I have two thoughts on this, but I doubt they will be the solution:
You might be victim of a regexplot (Regexploit: DoS-able Regular Expressions · Doyensec's Blog). But I doubt this would happen with your two greedy * in your Regex. Those will basically occupy a threat of your workers for prosessing and slow everything down, until there is no one left. Here the Processbuffer filled up.
do you use archiving? We hat the problem that archiving occupied all available connections from Graylog to Elastic. Then no more messages could be spit out to Elastic and the output buffer filled up.
Thing is it’s worked fine for years like this, it’s only recently it started acting up. The fun thing is, of course, that “nothing has changed” (the irony in that statement left as exercise to the reader ) - I’m hoping the feature I put in for timeouts on rules etc. will also solve the issue in the sense that we can then pinpoint exactly what’s cooking - or not cooking, for that matter
If nothing changed on graylog server, maybe something changed on the sender side? Is there something sending f*cked up messages that break your processing?
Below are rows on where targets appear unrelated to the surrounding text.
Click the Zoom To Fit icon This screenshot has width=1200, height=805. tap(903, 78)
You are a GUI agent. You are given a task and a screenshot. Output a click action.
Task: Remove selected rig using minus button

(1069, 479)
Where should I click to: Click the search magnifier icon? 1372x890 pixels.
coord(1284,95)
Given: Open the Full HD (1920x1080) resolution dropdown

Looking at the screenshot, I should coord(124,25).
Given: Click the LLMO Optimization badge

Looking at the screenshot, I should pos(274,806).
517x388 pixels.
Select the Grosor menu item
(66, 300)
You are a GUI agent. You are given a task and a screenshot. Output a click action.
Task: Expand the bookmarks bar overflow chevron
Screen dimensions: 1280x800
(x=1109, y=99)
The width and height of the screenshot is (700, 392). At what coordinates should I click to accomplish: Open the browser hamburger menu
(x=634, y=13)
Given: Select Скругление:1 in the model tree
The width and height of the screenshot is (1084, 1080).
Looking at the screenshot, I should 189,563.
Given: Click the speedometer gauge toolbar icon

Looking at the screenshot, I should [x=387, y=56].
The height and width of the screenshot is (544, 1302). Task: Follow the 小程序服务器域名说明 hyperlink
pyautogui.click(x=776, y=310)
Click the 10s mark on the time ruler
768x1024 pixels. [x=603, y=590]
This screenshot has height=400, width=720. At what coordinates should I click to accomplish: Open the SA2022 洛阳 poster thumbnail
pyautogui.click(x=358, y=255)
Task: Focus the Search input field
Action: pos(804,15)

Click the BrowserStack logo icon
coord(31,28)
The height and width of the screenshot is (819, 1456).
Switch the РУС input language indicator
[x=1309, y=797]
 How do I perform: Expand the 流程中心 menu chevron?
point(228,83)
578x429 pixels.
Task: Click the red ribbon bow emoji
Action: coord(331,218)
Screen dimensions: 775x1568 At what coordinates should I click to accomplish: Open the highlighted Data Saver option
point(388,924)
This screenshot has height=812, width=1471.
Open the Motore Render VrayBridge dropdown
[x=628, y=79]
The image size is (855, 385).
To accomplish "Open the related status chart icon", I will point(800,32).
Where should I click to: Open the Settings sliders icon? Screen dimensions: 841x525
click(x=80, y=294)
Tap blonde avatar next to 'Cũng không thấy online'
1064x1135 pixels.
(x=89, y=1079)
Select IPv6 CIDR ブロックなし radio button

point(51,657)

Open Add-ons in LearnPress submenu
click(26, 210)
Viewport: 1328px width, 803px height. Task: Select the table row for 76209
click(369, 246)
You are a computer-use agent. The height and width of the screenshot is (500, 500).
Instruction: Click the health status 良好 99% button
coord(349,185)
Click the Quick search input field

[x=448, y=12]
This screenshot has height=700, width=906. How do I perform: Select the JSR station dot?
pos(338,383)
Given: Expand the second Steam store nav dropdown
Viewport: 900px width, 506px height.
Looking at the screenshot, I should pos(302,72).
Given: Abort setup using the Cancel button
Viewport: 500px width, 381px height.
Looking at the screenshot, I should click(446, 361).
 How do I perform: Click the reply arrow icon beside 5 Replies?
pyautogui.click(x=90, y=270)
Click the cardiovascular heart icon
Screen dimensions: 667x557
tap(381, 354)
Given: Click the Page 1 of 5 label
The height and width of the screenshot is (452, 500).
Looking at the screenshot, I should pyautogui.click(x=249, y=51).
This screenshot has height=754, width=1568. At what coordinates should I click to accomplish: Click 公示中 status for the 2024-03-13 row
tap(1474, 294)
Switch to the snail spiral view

I would definitely give the pipeline metrics a shot, i don’t see any other useful approach to your problem except try & error.
Oh, BTW: I just stumbled over Strange pipeline timestamp behaviour - @gaetan-craft tries to measure log latency there. Maybe that would be an interesting approach? Measure the time the message needs to be processed? That could be a last step in your pipeline workflow and maybe give a hint towards messages that need more processing time than others.